The soluble structure of the pore-forming domain (pfd) (Fig. 1, top panel) is characterized by two hydrophobic helices (hydrophobic hairpin H8–H9) that are surrounded by eight amphipathic α-helices (H1–H7, H10).⁷ The same structural motif is conserved in several other pore-forming members of the colicin family and is also present in the channel-forming domains of other toxins like diphtheria toxin, exotoxin A, and the Bcl-2 family of pro- and anti-apoptotic proteins like Bax, Bak or Bcl-xL.⁸ A high-resolution structure of the membrane-inserted form of a pore-forming colicin is still not available, but solid-state NMR,^9,10 biochemical^11,12 and SDSL-EPR investigations^13,14 have suggested that the initial membrane-bound state of the pfd exists as a two-dimensional helical array of the amphipathic helices spread across the membrane surface, with the hydrophobic hairpin embedded in the bilayer, supporting the ‘umbrella’ model for the closed-channel state.⁷

Fig. 1 Top panel: crystal structure of the ColA pfd (pdb: 1COL7), with a spin label side chain attached at position A192. Amphipathic helices are colored in green and the hydrophobic hairpin is shown in magenta. Bottom panel: site directed spin labeling. After site-directed mutagenesis to replace the residue of interest by cysteine, reaction of the methanethiosulfonate spin label (MTSSL) with the thiol of the cysteine yields the spin label side R1.

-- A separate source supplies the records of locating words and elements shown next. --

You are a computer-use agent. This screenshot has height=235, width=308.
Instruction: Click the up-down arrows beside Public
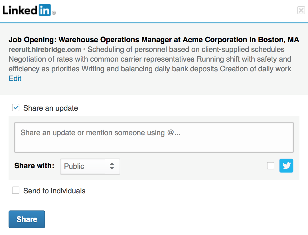(x=112, y=166)
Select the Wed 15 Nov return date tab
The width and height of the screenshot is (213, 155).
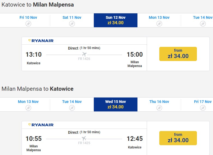click(x=116, y=104)
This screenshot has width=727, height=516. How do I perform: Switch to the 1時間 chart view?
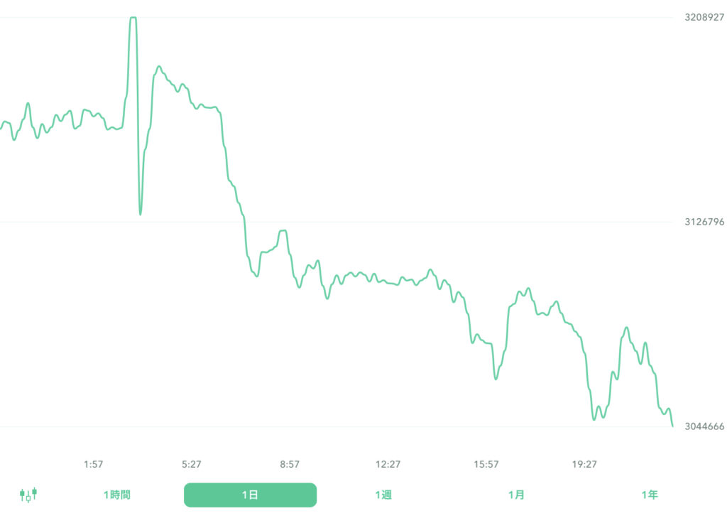pos(115,494)
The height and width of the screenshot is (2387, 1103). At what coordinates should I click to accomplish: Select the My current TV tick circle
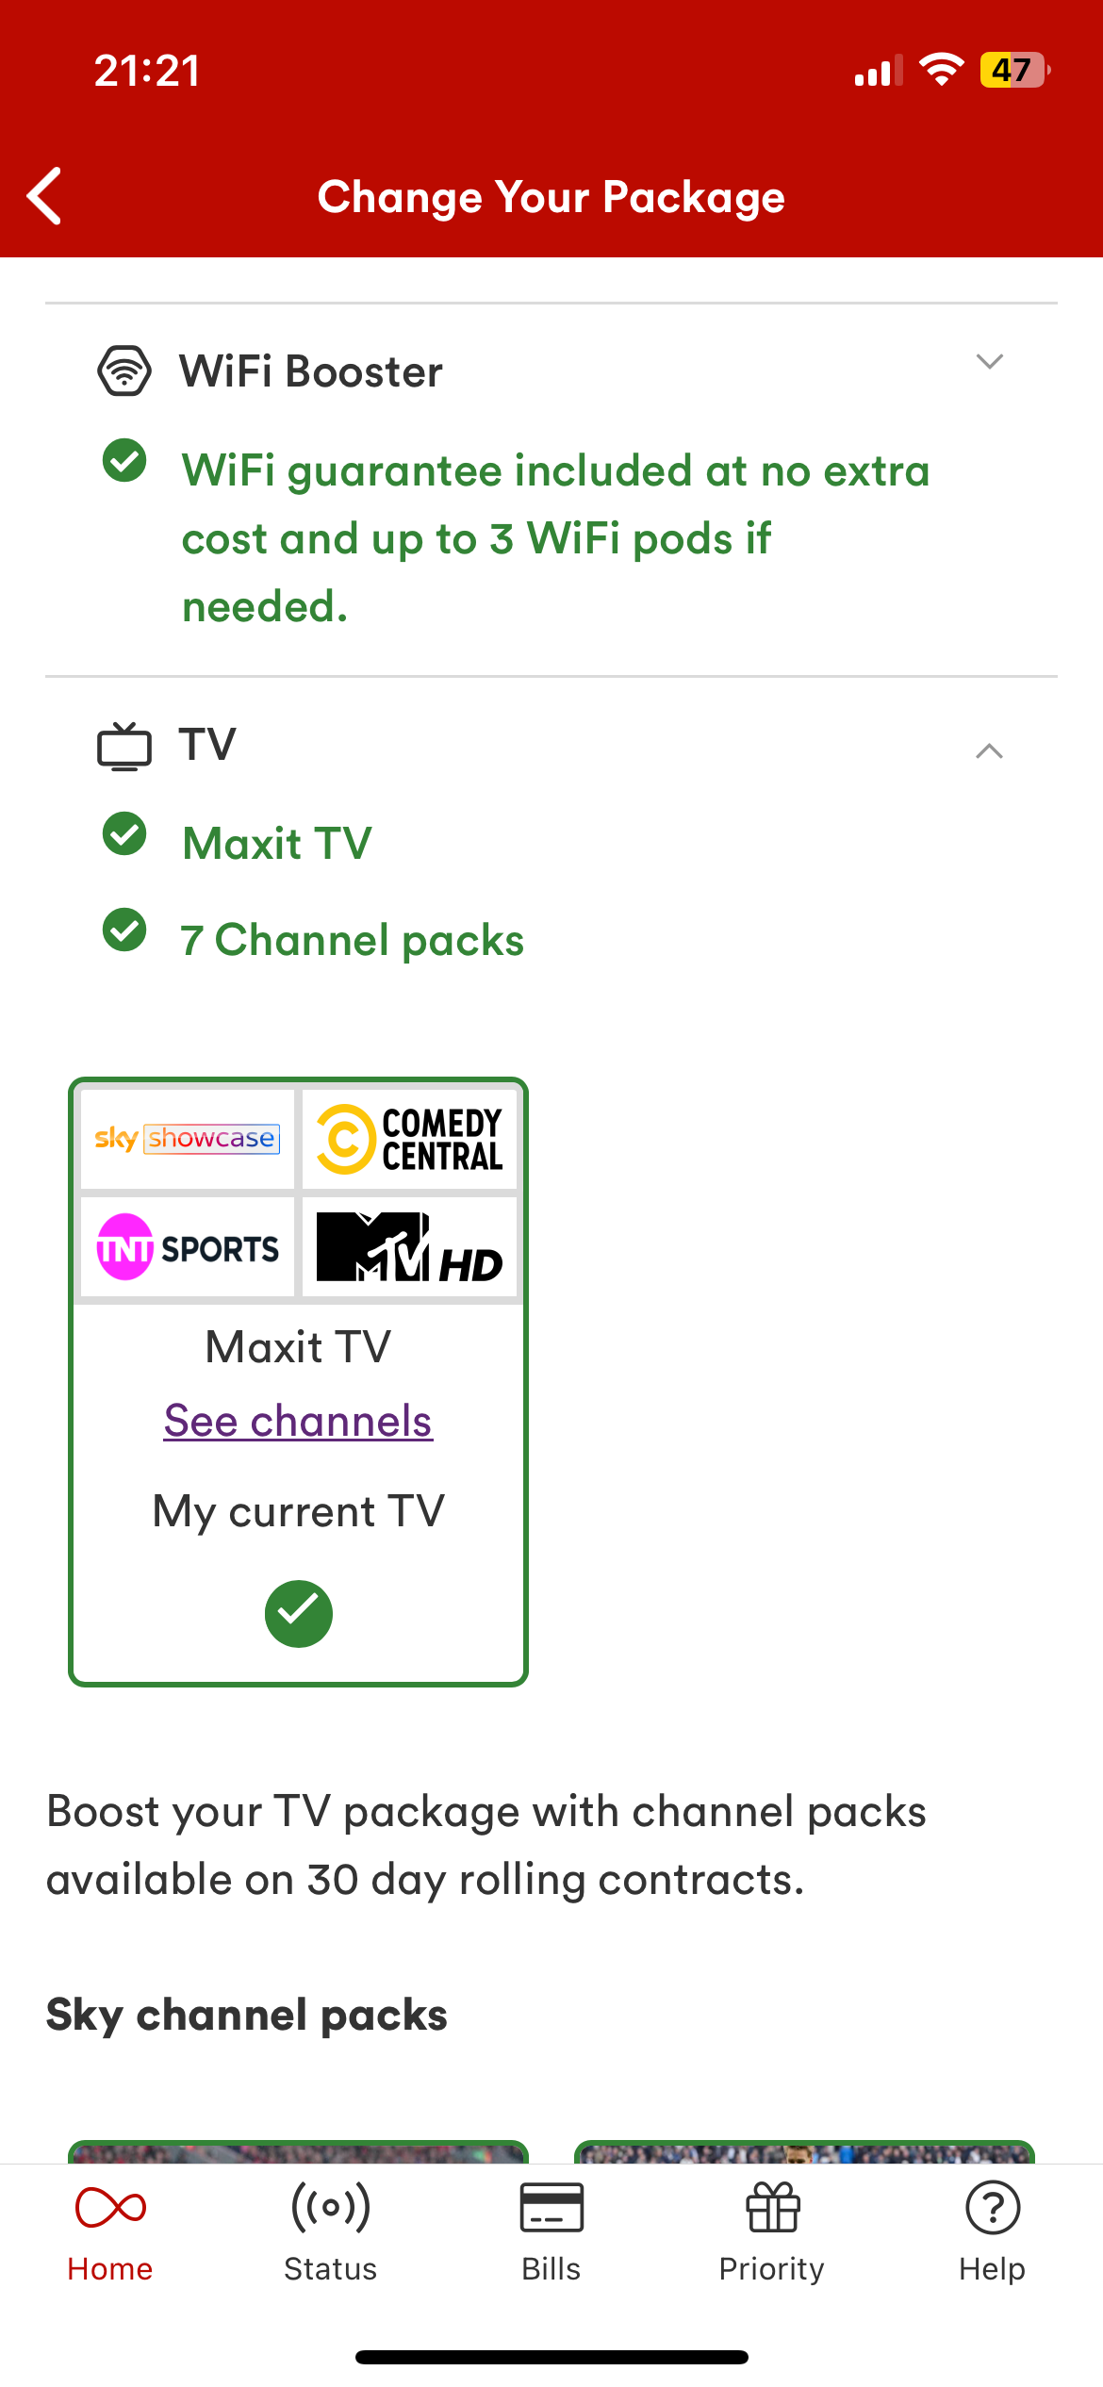pyautogui.click(x=299, y=1614)
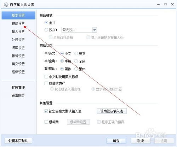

Since decades the exact conformation of the membrane-bound closed channel state of pore-forming colicins like ColA or Col Ia, and the mechanism of the membrane-potential induced pore-formation are strongly debated since some experimental observations appear contradictory. Besides an alternative model for the closed-channel state – the “penknife” model^7,15 in which the hydrophobic hairpin is also residing in the headgroup region of the bilayer – several models exist for the formation of the open-channel state by translocation of specific helical segments across the membrane.⁶ Some of the most controversial experimental observations being relevant in this context concern the properties of the open pore and how many pfds are necessary to form the pore. Multiple lines of evidence exist affirming that colicin channels are monomers.¹⁶ Nevertheless, the size of the pores appear to be too large to be formed by a single pfd, as the passage of ions as large as tetraethyl ammonium indicate a pore diameter of at least 1 nm.⁶ Thus, oligomerization of pfds in the membrane to form such large pores, like it is known but yet not fully understood for the closely related Bcl-2 family, appears to be inevitable. Nevertheless, to date only a single (Cryo-EM) study on Col Ia provided direct experimental evidence for the formation of colicin oligomers in a lipid bilayer, even though under highly unphysiological conditions.¹⁷

Site-directed spin labeling of proteins^18,19 combined with EPR spectroscopy is a valuable tool to assess the structural properties of membrane proteins and membrane protein complexes^18–21 and can – via inter spin distance measurements either with continuous wave (cw) or pulsed experiments – also report on the oligomeric state of the system under investigation.^22–25 Nevertheless, although SDSL-EPR is a well established method for in vitro investigations under close to physiological conditions, in vivo EPR with spin labeled proteins in living cells is challenging due to several complications. Besides the usually low protein concentrations present in cells, foremost the necessity to perform a labeling reaction in the often reducing and chemically complex cellular environment – anticipating the commonly applied labeling of site-specifically introduced cysteine side-chains – and the requirement of reduction-resistant spin labels, are problems that are yet only partly solved. Nevertheless, recent studies could demonstrate the general applicability of SDLS-EPR in vivo.^26,27 For example, although nitroxides are readily reduced under in vivo conditions,^28–30 their use for in vivo spin labeling of proteins in E. coli has been recently reported.³¹

In the case of ColA, labeling can be carried out with purified proteins in vitro and the labeled protein can be incubated with E. coli cells, thus minimizing the harmful influence of the cellular environment on the label side chain. We chose an E. coli strain (Origami®) being deficient of active thioredoxin reductase and glutathione reductase to further alleviate the reductive conditions in the cells, as it has been suggested that nitroxide deactivation in vivo is an enzymatic or enzyme-mediated reduction process.³² For our investigations, we labeled ColA with MTSSL at position 192, located on helix H10 (Fig. 1). A viability test with E. coli cells (see ESI† Materials and methods) confirmed that the toxic activity of ColA-A192R1 is not reduced compared to the wt protein.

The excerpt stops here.